Can you reproduce the records word for word, from the line with "Click 확인 24.02.13. confirmation badge" to the line with "tap(470, 145)", including both of those lines and leaving the pictures out?

==== Supplied data ====

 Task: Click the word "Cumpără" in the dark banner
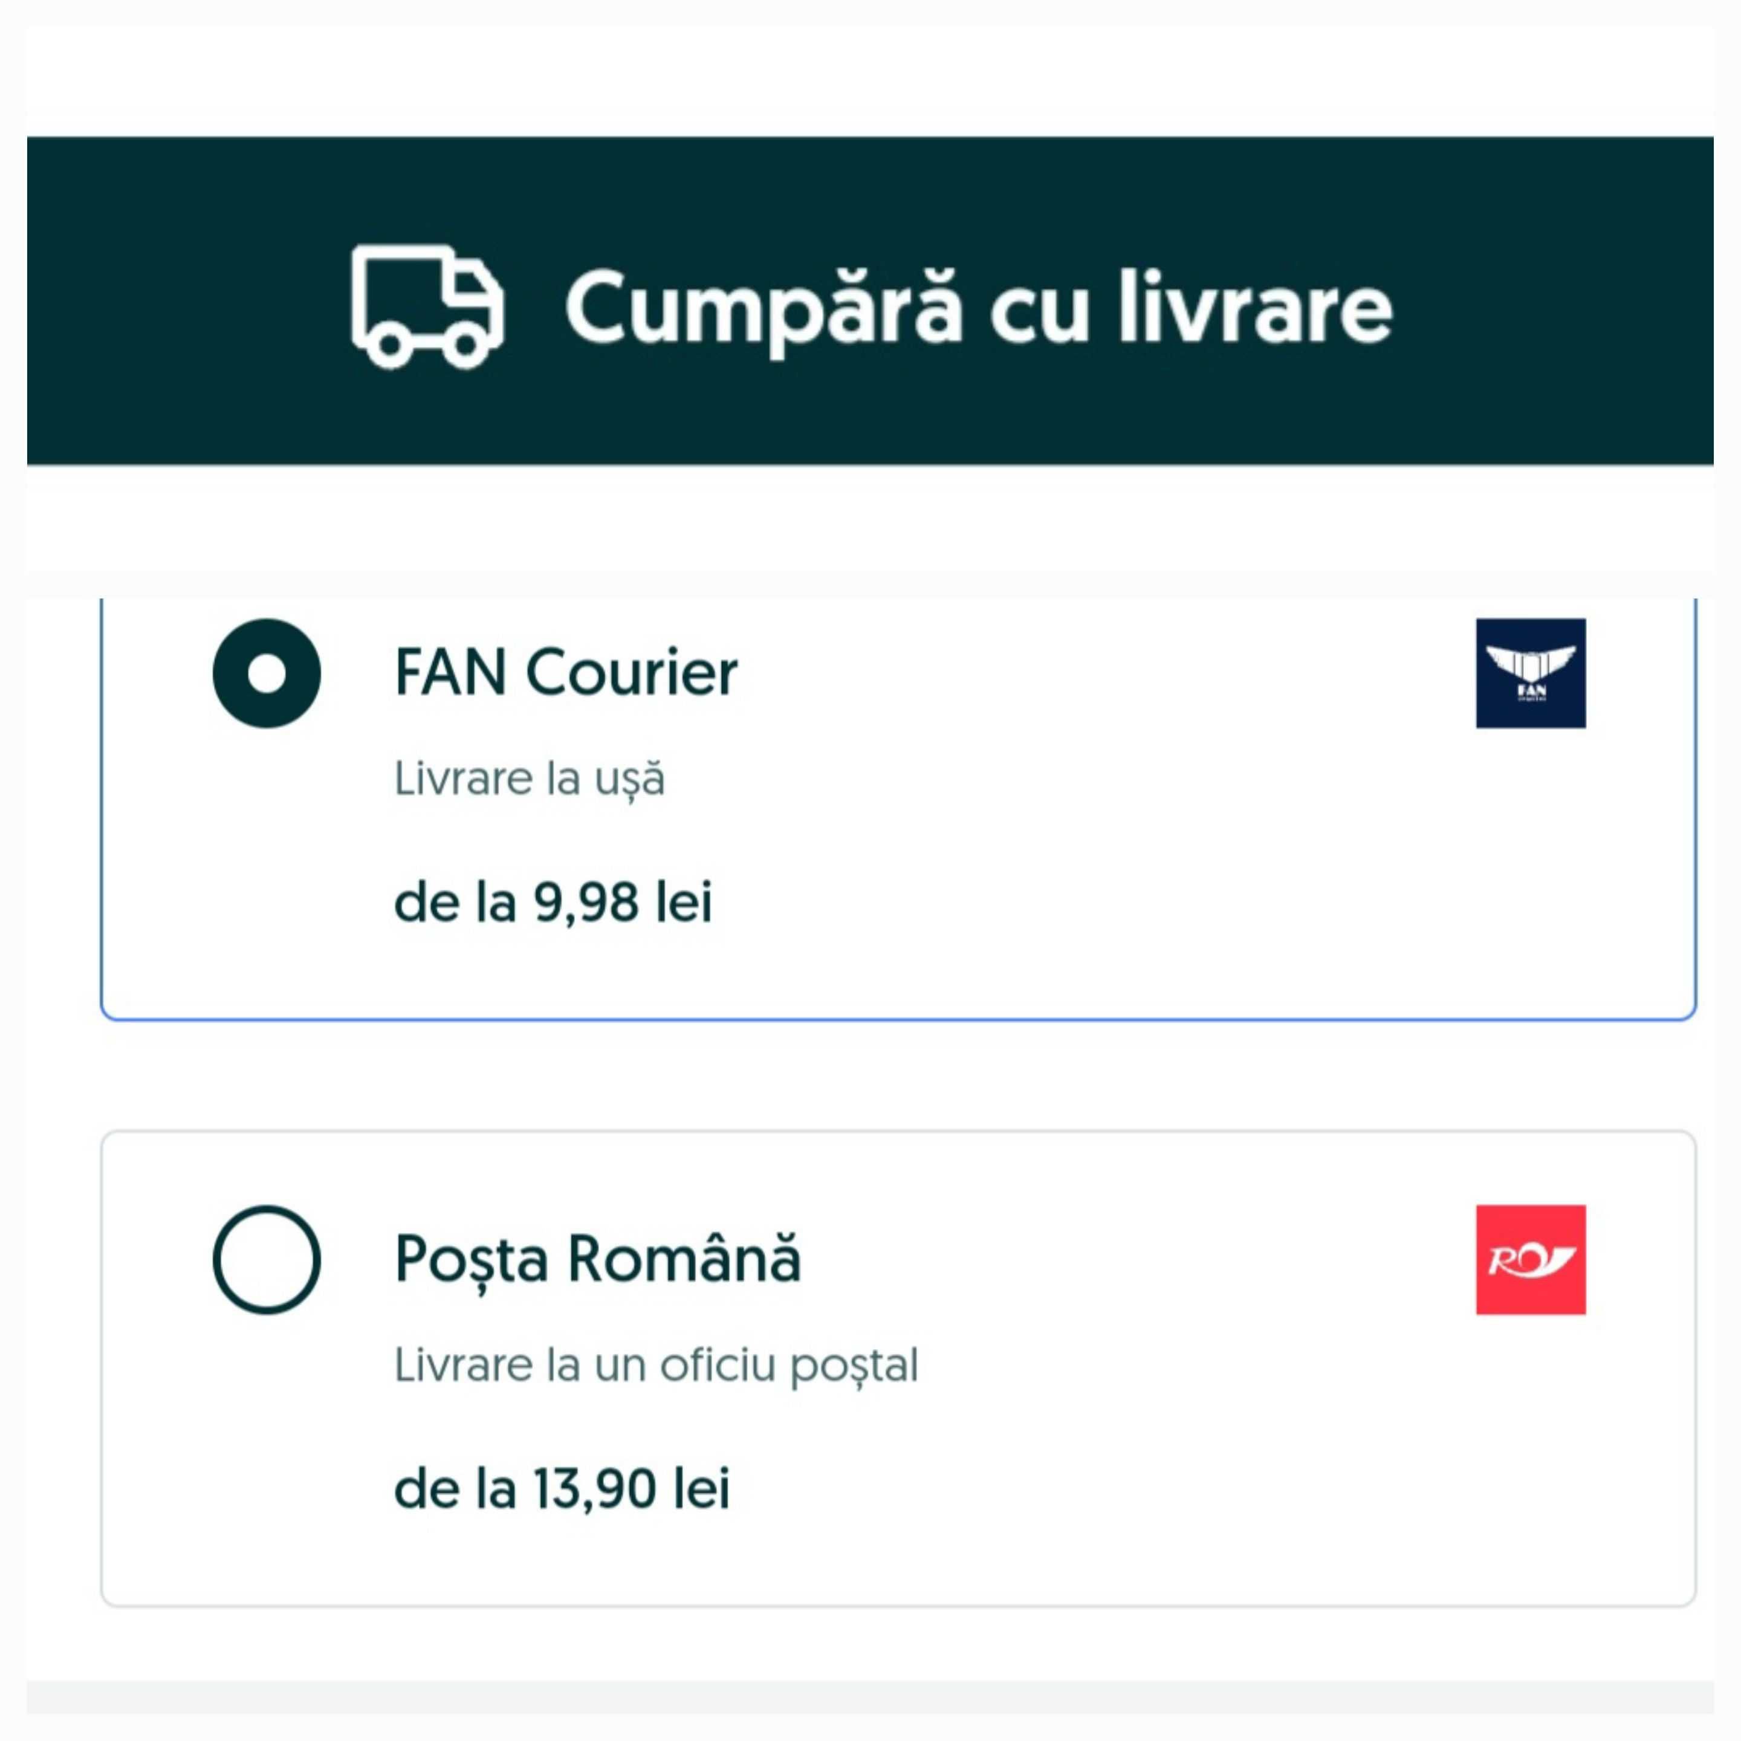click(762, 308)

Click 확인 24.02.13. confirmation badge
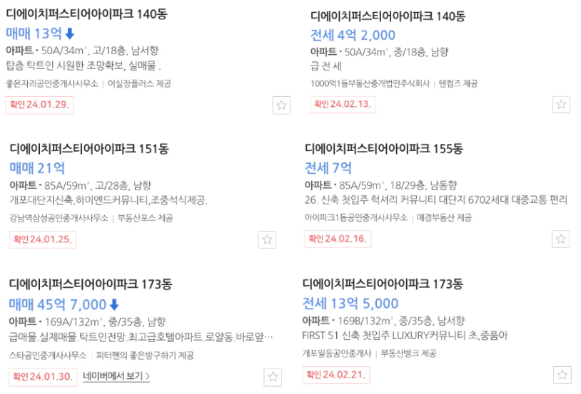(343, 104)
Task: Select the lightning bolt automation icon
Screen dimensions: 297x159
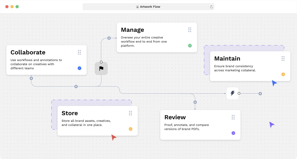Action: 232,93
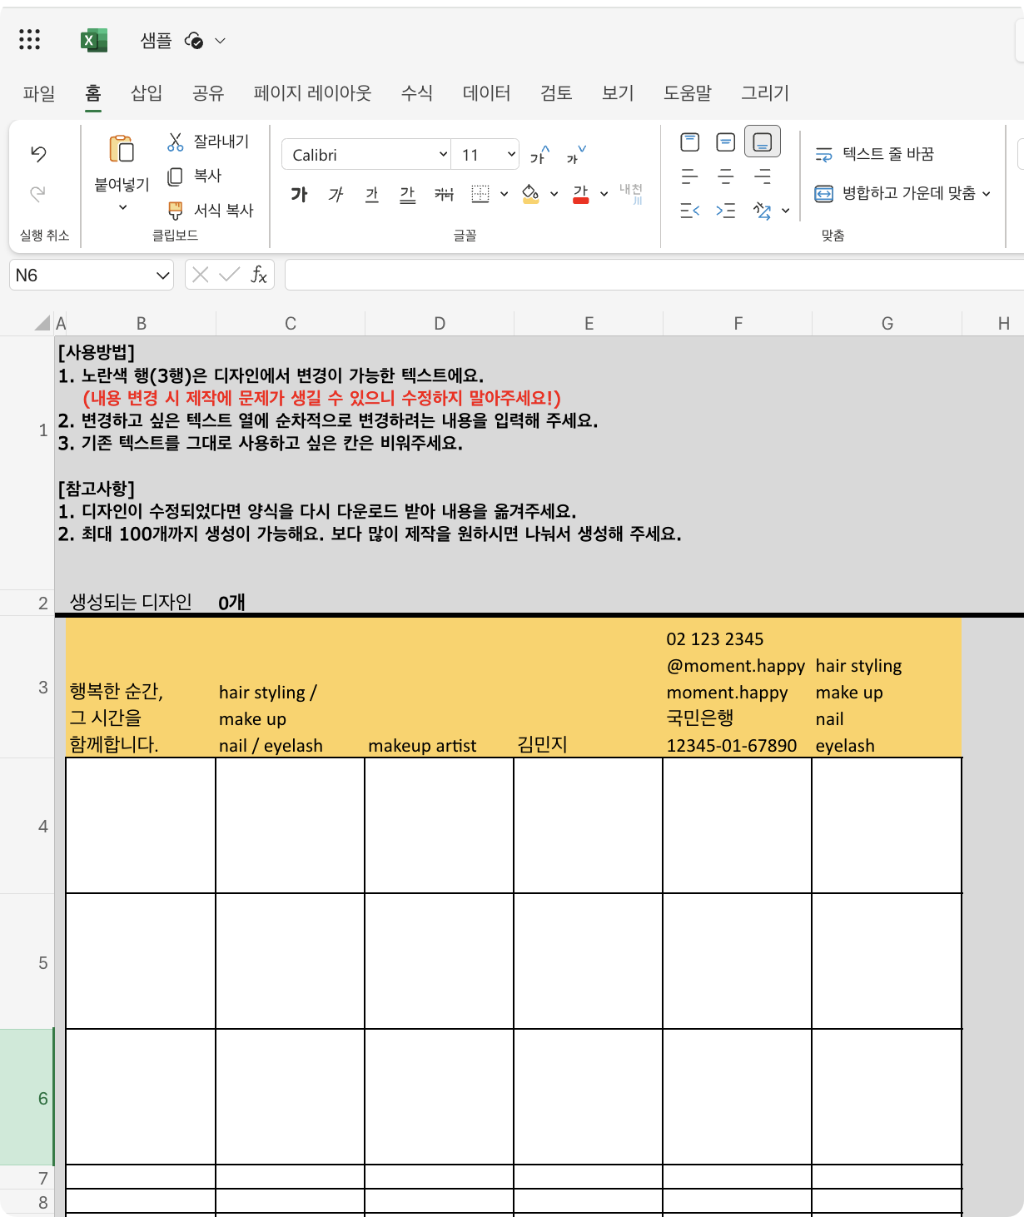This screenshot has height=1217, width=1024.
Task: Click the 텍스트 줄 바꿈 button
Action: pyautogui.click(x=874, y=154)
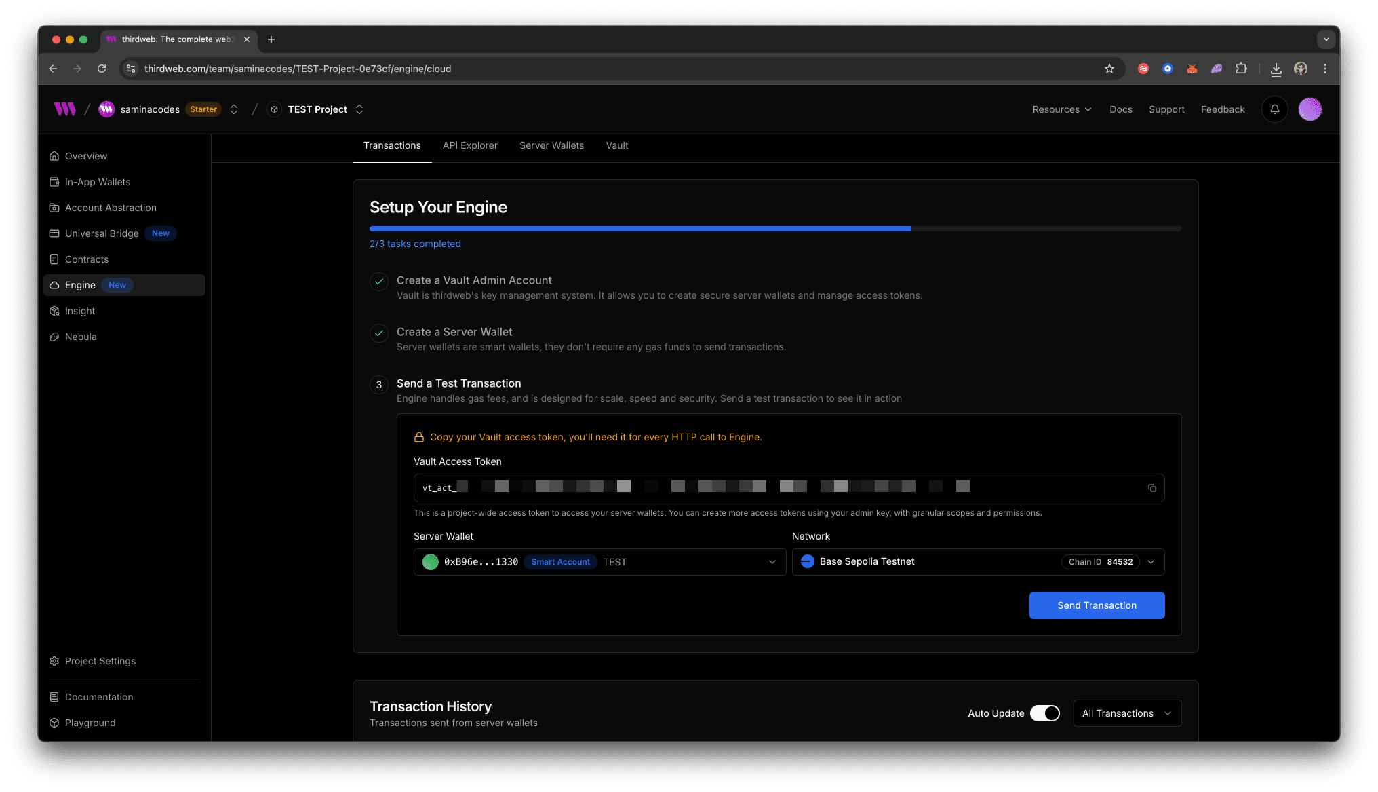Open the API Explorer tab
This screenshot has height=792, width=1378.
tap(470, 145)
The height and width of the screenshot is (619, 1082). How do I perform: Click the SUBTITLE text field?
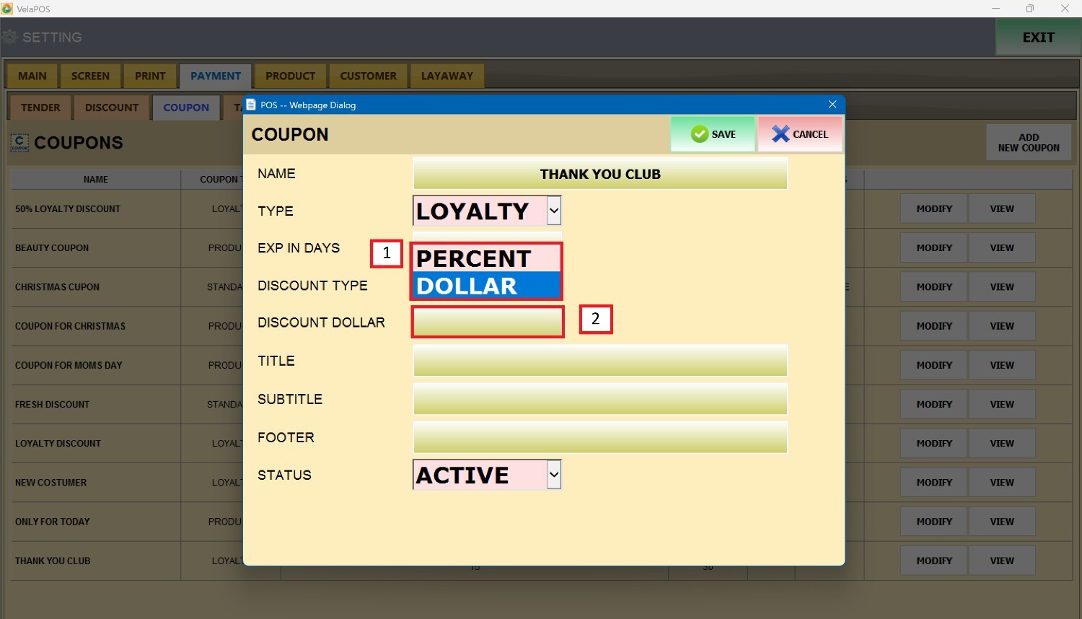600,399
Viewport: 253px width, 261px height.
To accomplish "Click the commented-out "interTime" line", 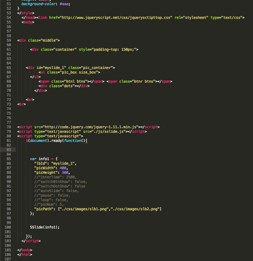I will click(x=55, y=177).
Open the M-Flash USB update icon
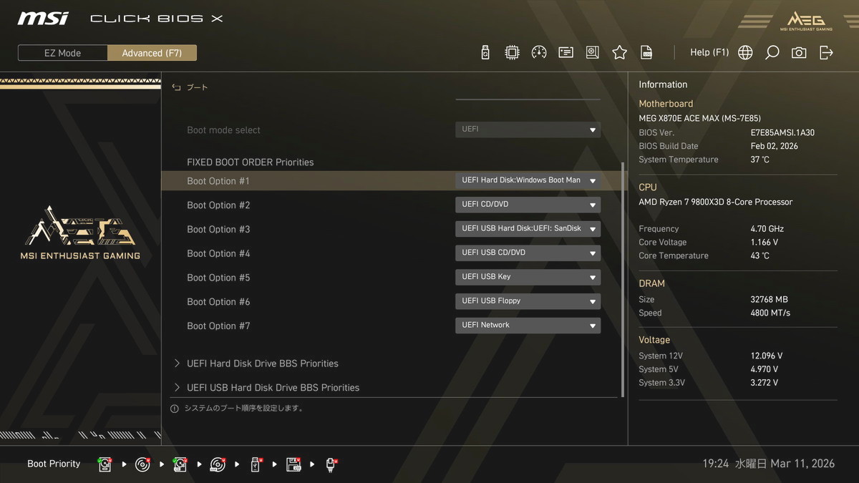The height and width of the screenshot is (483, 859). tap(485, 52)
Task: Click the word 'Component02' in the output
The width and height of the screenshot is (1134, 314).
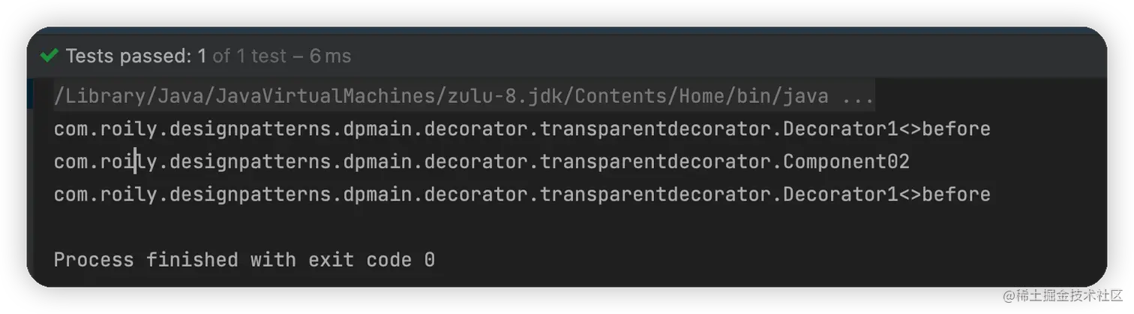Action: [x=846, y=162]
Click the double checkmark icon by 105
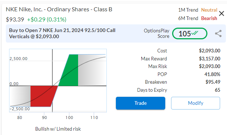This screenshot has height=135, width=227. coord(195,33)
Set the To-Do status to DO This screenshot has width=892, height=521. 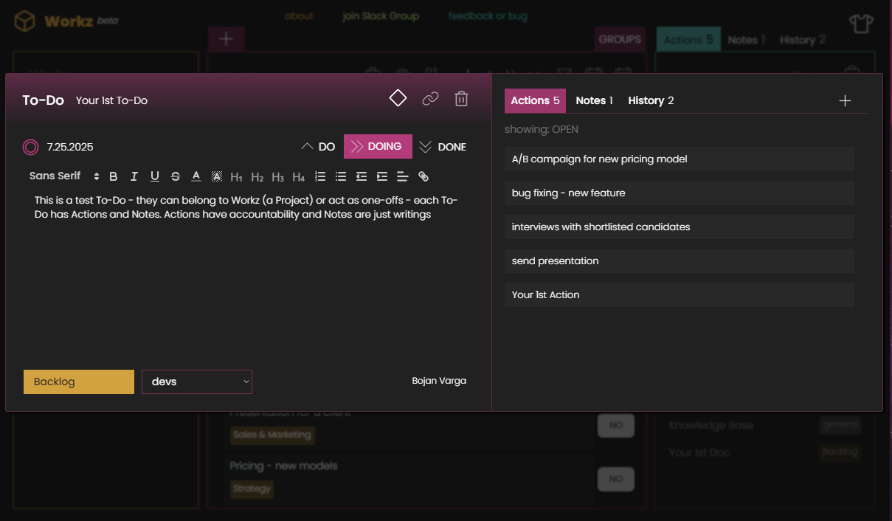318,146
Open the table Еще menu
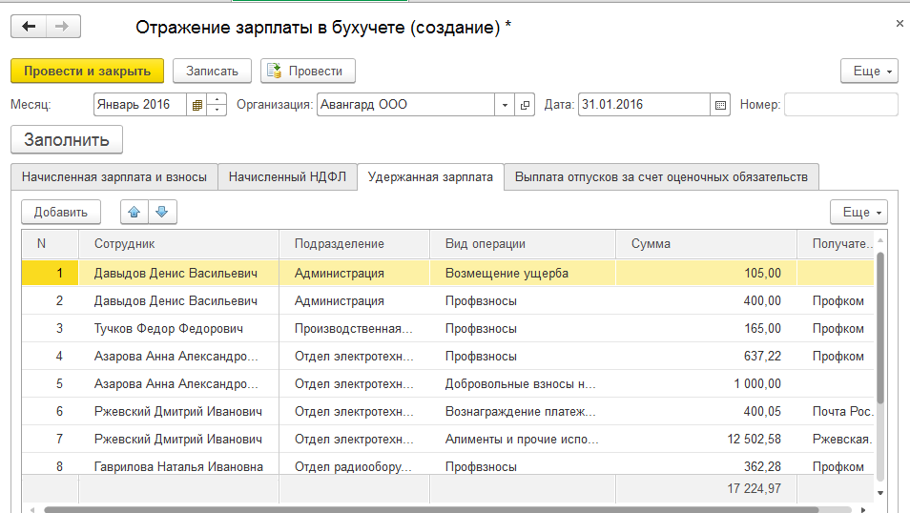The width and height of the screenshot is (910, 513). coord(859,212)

====

## [Completed exercise]
Click 확인 24.02.13. confirmation badge
(343, 104)
Task: Select the lightning bolt automation icon
Screen dimensions: 297x159
Action: 232,93
This screenshot has height=1217, width=1024.
Task: Click the 텍스트 줄 바꿈 button
Action: pyautogui.click(x=874, y=154)
Open the API Explorer tab
This screenshot has height=792, width=1378.
tap(470, 145)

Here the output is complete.